Grade B — Moderate evidence
8

Perimenopausal Symptoms Can Mimic Early Pregnancy — and Vice Versa

Fatigue, nausea, breast tenderness, mood changes, and missed periods are features of both perimenopause and early pregnancy, which means women in this transition can overlook a pregnancy or mistake one for perimenopausal changes. A home pregnancy test remains accurate in perimenopause and should be used when there is any doubt. Women who are actively trying to conceive should also be aware that perimenopausal hormonal shifts can affect the interpretation of ovulation predictor kits, which rely on LH surges that may behave differently in this phase.
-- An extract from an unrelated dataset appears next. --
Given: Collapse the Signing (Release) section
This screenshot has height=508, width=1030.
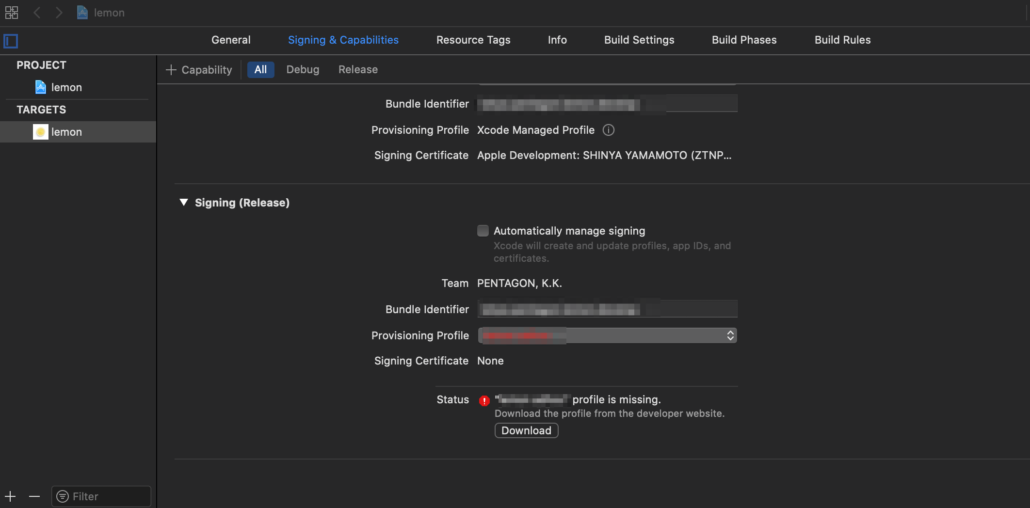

Grade B — Moderate evidence
9

The Emotional Weight of This Decision Deserves as Much Attention as the Medical Facts

Women navigating fertility decisions in perimenopause are often doing so under significant time pressure, with grief for a path that feels closing, and sometimes without adequate support from partners, family, or even clinicians who may not take the question seriously. The psychological dimension of late-fertility decisions — including the grief of choosing not to pursue pregnancy, the strain of treatment, and the complexity of donor conception — is well documented and warrants dedicated support, not just a referral to 'think it over.' Seeking out a counsellor or therapist with specific experience in fertility and reproductive loss is as valid and important as any blood test.